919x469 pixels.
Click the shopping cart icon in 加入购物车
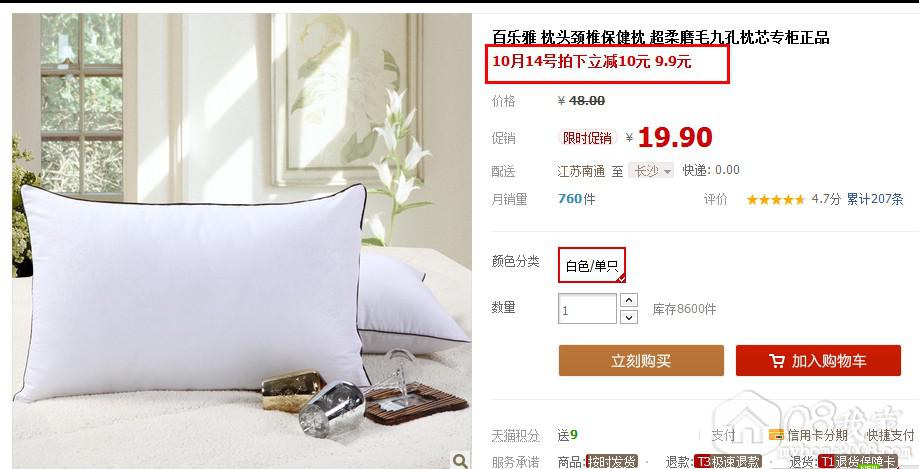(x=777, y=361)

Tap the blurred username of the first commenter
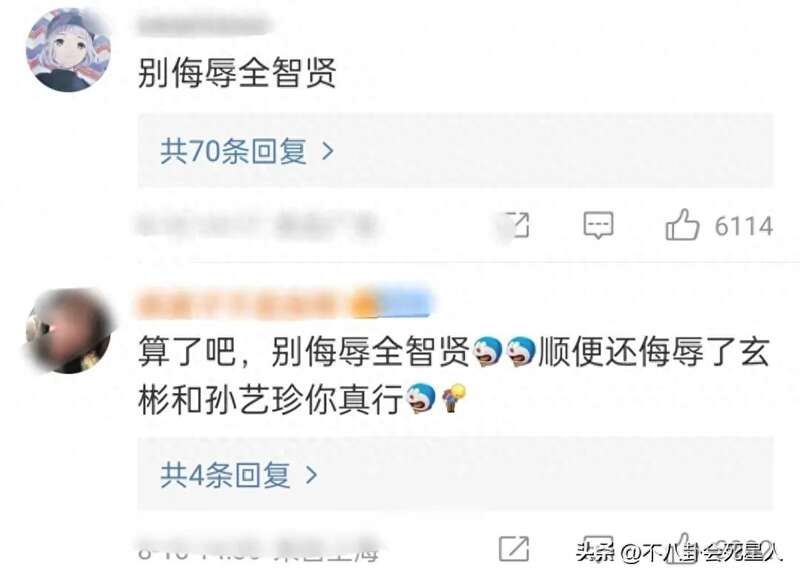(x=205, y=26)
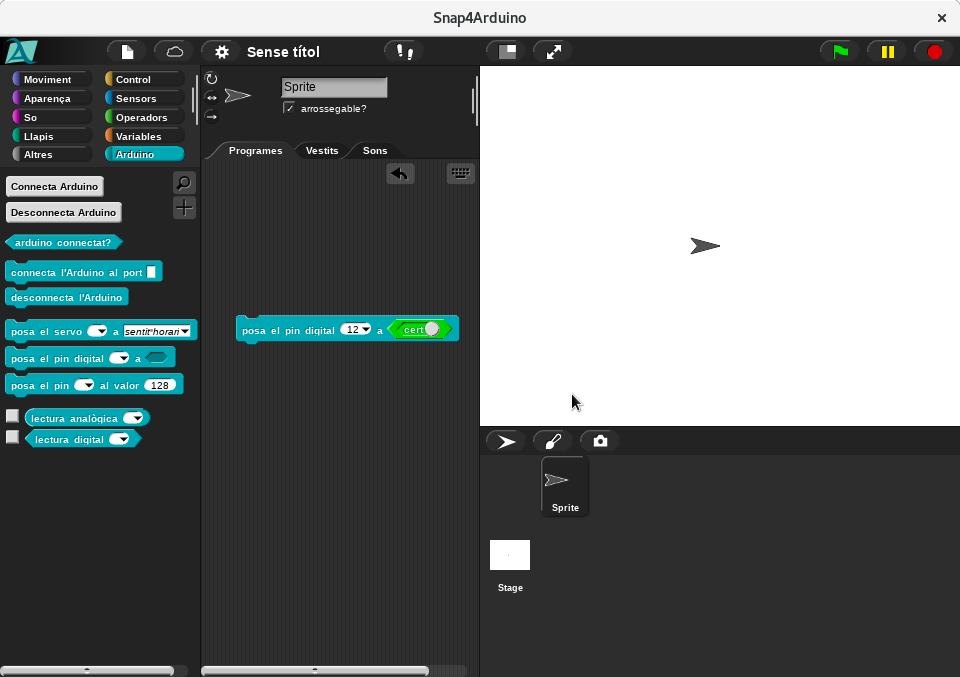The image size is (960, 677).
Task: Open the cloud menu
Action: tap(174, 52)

+ + + +

**What is expected:** Reproduce all of the records above exactly, but exclude the pictures.

**Written response:**
919x469 pixels.
Click the shopping cart icon in 加入购物车
(x=777, y=361)

Tap the blurred username of the first commenter
(x=205, y=26)
The image size is (960, 677).
Task: Open the cloud menu
Action: tap(174, 52)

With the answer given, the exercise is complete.